Issoumaïla "Issou" Lingané (born 15 March 1991) is a Burkinabé footballer, who plays as a midfielder.

==Career==
He was transferred from Planète Champion in Burkina Faso to Académie de Sol Beni in Ivory Coast in January 2008. Then, he was promoted to the first team. After one season with ASEC Mimosas, he returned to Burkina Faso, and signed a loan deal with Rail Club du Kadiogo. Lingane played one year with Rail Club du Kadiogo, before signing in the summer of 2009 with Sabé Sports de Bouna.
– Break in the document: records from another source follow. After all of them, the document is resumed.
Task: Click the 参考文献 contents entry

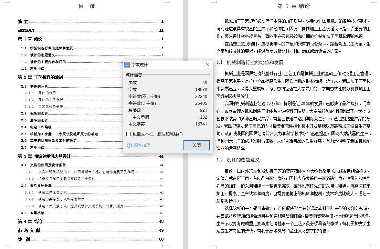Action: 29,230
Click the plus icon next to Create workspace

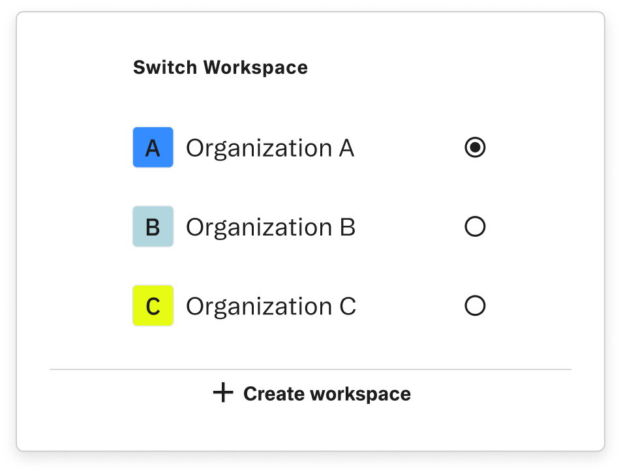[222, 393]
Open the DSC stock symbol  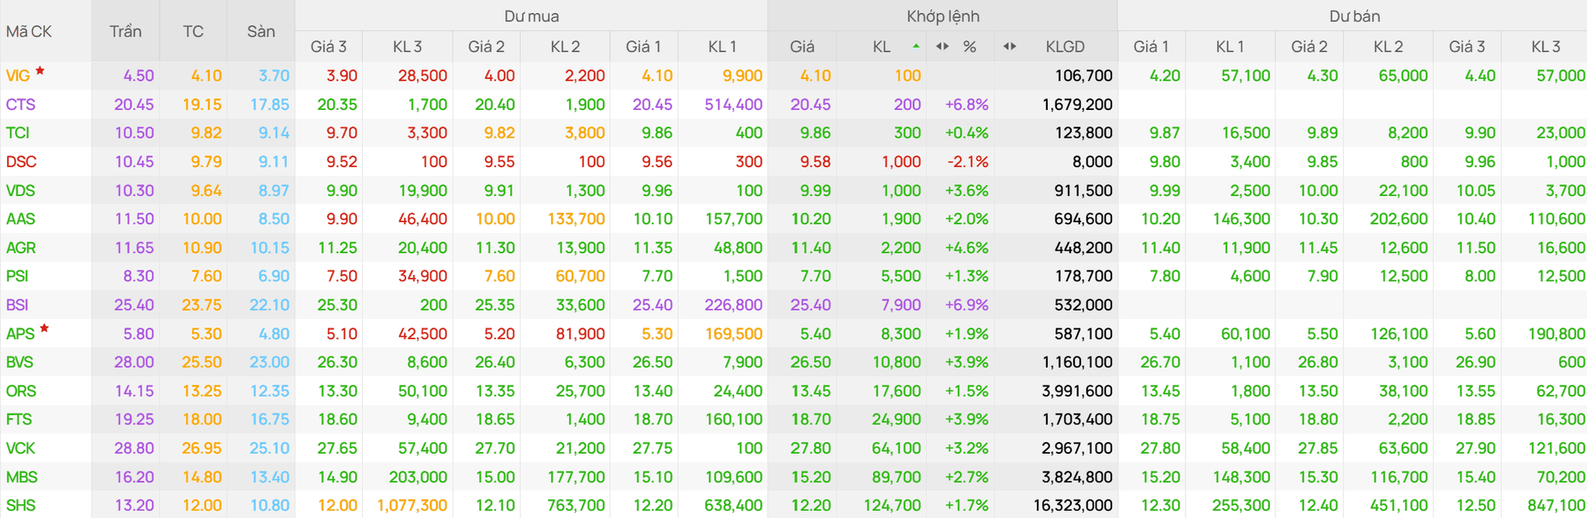pos(21,162)
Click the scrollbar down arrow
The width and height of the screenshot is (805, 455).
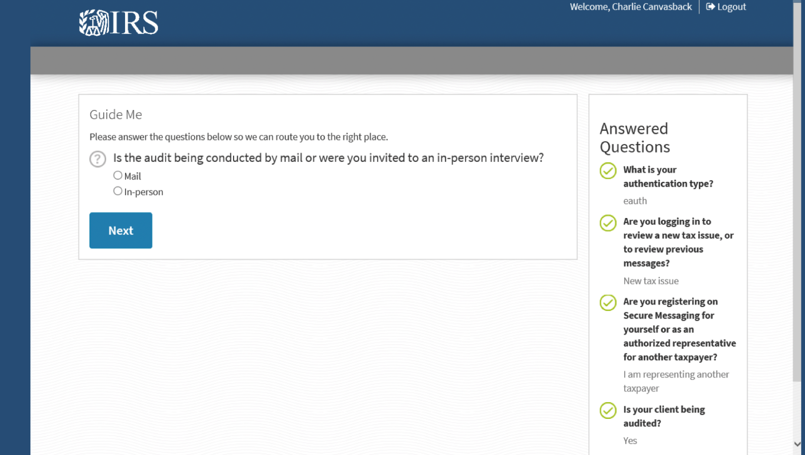798,444
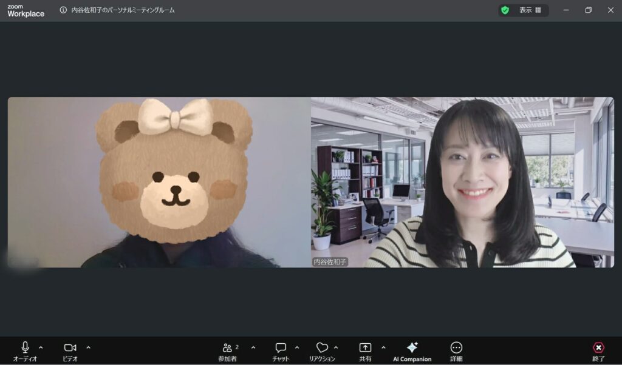Expand video options arrow beside ビデオ
This screenshot has height=365, width=622.
tap(88, 347)
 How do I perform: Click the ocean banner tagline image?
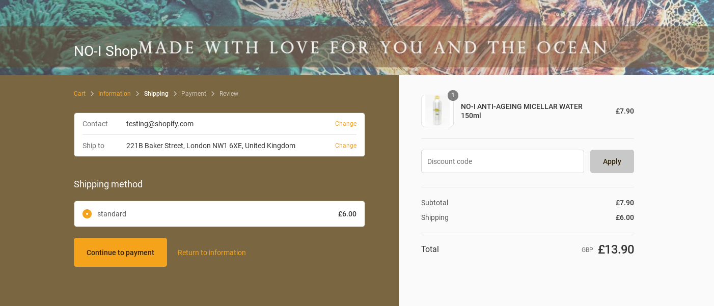point(373,48)
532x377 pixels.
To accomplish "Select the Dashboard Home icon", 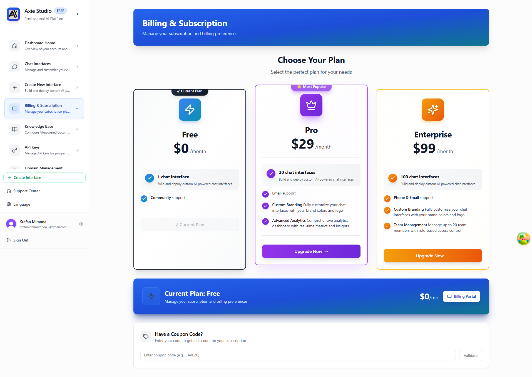I will pyautogui.click(x=15, y=46).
After one year with Rail Club du Kadiogo, he was loaned out from ASEC Mimosas to Ligue rival Sabé Sports de Bouna, before returning to ASEC Abidjan in December 2009.

==Attributes==
Lingané is a midfielder for ASEC. He plays for the club occasionally, with his appearances and training performance characterized by his passing and confidence.

==International career==
He presented Burkina Faso at U-17 level.
He was also called up for an African Cup of Nations preparation game for the Burkina Faso national team in 2013, but he didn't make it to the final squad.